-- DATA RECORDS --
========================================

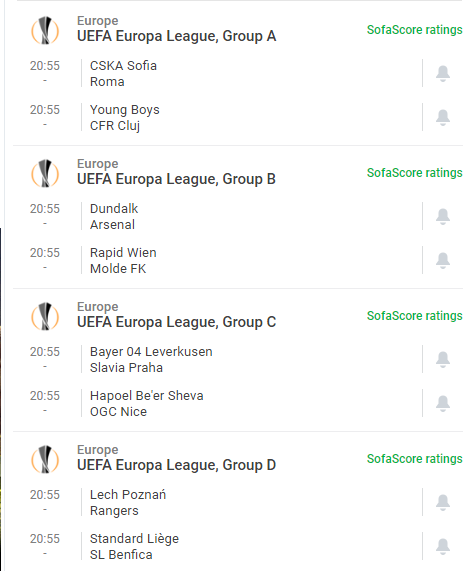
Task: Toggle notification bell for CSKA Sofia vs Roma
Action: [443, 74]
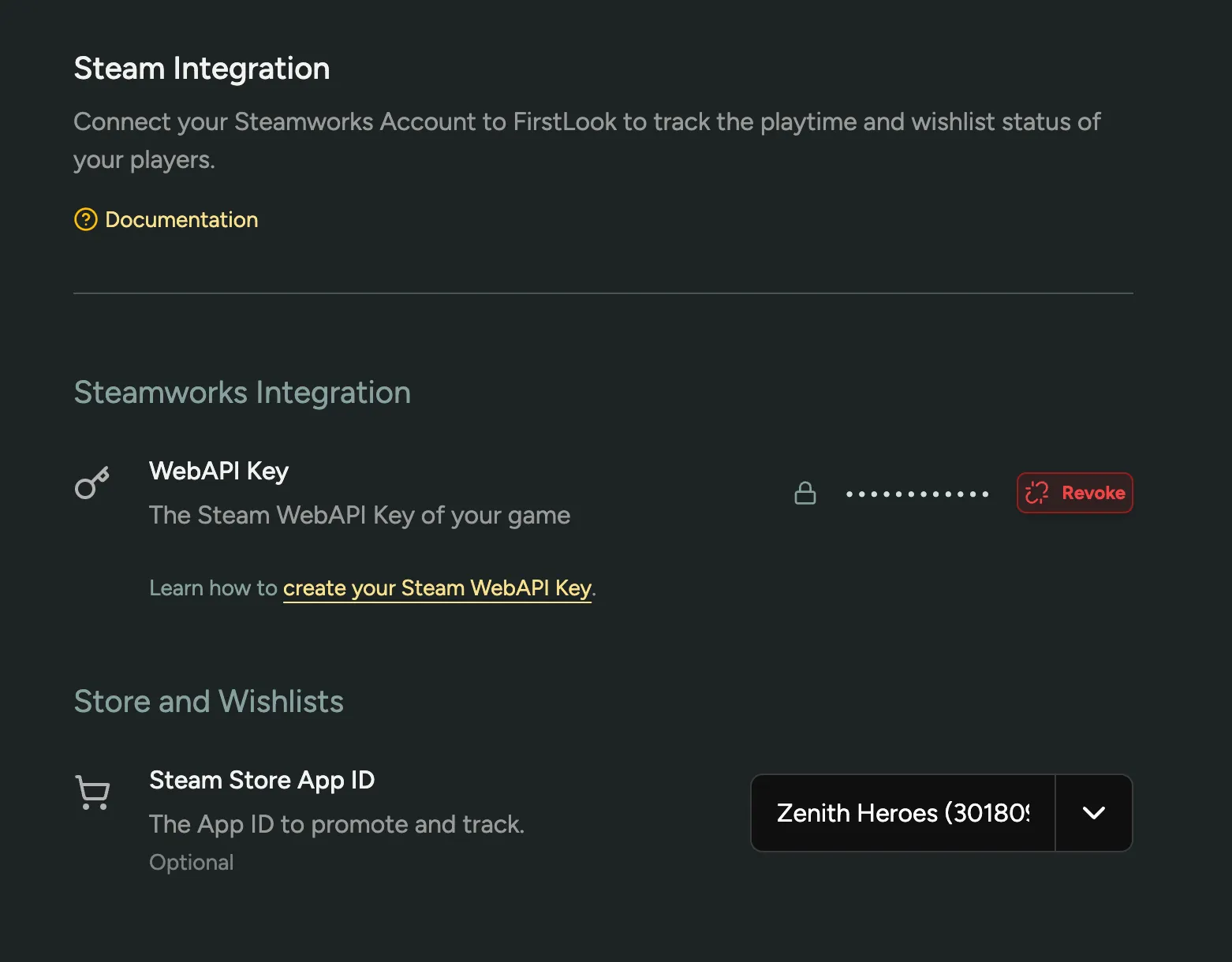
Task: Select the key icon in the Steamworks section
Action: tap(91, 483)
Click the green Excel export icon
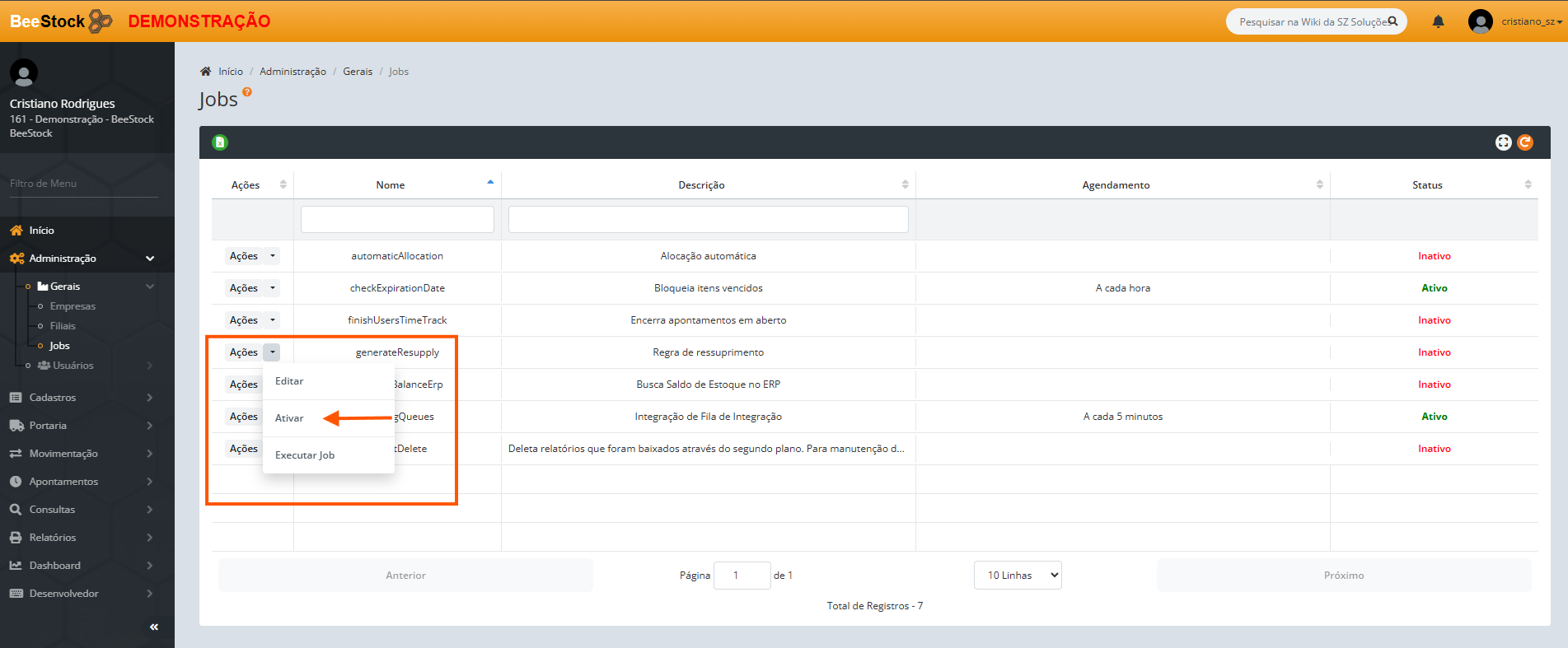The height and width of the screenshot is (648, 1568). 220,142
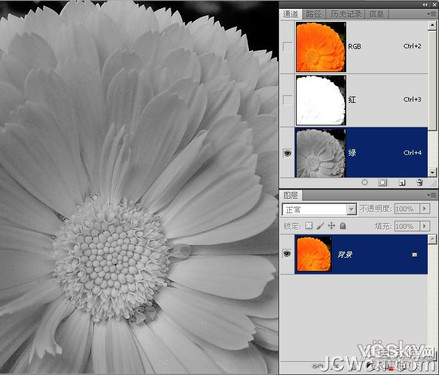Save selection as channel icon
Image resolution: width=439 pixels, height=375 pixels.
(383, 182)
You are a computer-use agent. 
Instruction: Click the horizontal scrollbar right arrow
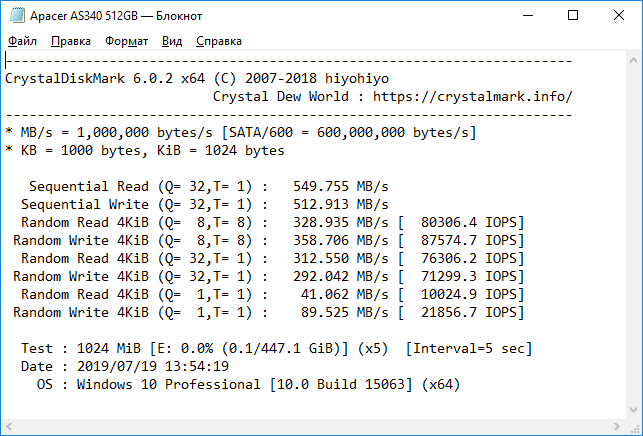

========================================

-- WHAT YOU HAVE TO DO --
In the entries above, find the line containing "You are a computer-use agent.". Transcribe it and every later line to the end, exactly, and leave out the pictures.

-- TASK OUTPUT --
You are a computer-use agent. 
Instruction: Click the horizontal scrollbar right arrow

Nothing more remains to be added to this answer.